I have an internal 'map' dedicated to the knowledge of Napoleon and of the Carribean, however I have met or visited neither. Within a dream I may meet Napoleon on a beach in the Carribean (??

) becuase the distinctions between the categories have become blurred.
It is therefore plausible that two forms of logic exist, much as the two modes the laws of physics exist (quantum and normal). One form of logic maintains the logical distinctions between things whereas the other form does not obey normal logic and allows information to converge, so two seperate memories can become unified, illogically.
In quantum physics it has been shown that one sub-atomic particle can exist in two places at once... this tears up the traditional book of laws, as this is clearly an impossibility in the material world, but not in the sub-atomic one. This analogy represents the difference in logical rules. In the unconscious, two seperate things can combine to be one thing, and the laws of space and time are irrelevant. this coincides with a notion of the 'coincidence of contradictories'
This is all derived from the work of Professor Ignacio Matte-Blanco, a Chilean psycho-analyst, who proposed a bi-logic theory of the mind, whereby normal waking consciousness obeys a-symmetrical logic (normal space-time, normal categorising of knowledge), and the unconscious uses more symmetrical logic (where boundaries of things fall away, and space and time become less defined). Consciousness is finite and to a specific point, unconsciousness is infinite.
We still use unsconscious drive when awake when we are being creative, for example. Creativity takes sepreate ideas and combines them to form something new. The combination of ideas is a blurring of the strictly sepeate categorical information.

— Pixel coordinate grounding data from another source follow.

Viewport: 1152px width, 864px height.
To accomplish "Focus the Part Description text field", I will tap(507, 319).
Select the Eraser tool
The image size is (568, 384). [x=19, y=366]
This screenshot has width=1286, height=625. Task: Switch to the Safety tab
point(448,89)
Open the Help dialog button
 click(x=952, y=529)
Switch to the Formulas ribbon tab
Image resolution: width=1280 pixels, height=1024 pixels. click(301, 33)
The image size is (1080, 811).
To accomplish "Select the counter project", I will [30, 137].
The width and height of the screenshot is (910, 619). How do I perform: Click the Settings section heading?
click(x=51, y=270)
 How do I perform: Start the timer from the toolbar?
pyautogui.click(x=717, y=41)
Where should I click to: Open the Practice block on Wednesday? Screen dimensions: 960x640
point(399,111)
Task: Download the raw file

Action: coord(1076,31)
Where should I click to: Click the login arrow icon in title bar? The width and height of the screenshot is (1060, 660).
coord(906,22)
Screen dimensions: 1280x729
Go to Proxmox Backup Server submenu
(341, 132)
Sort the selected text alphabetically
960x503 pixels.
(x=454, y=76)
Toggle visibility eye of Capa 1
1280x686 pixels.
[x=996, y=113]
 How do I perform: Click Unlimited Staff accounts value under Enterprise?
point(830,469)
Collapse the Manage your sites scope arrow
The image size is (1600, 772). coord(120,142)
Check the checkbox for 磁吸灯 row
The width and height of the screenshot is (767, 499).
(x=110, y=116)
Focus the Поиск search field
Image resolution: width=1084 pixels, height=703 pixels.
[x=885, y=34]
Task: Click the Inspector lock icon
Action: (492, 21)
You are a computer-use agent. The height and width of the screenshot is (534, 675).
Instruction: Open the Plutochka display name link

An example includes the inventor of the car, whoever that was. He took the idea of an engine, of wheels, glass, metal, axis, chasis etc etc and combined them to form something new. The categories of these things became blurred.
But this still doesn't answer how consciousness can be explained. Maybe nature and physics exist in order to comprehend itself in the form of consciousness...
The existence of an unconscious explains the parts of the brain that are NOT us in the conscious being sense.
this title question is a little like 'What is the meaning of life?' and the answer is clearly 42.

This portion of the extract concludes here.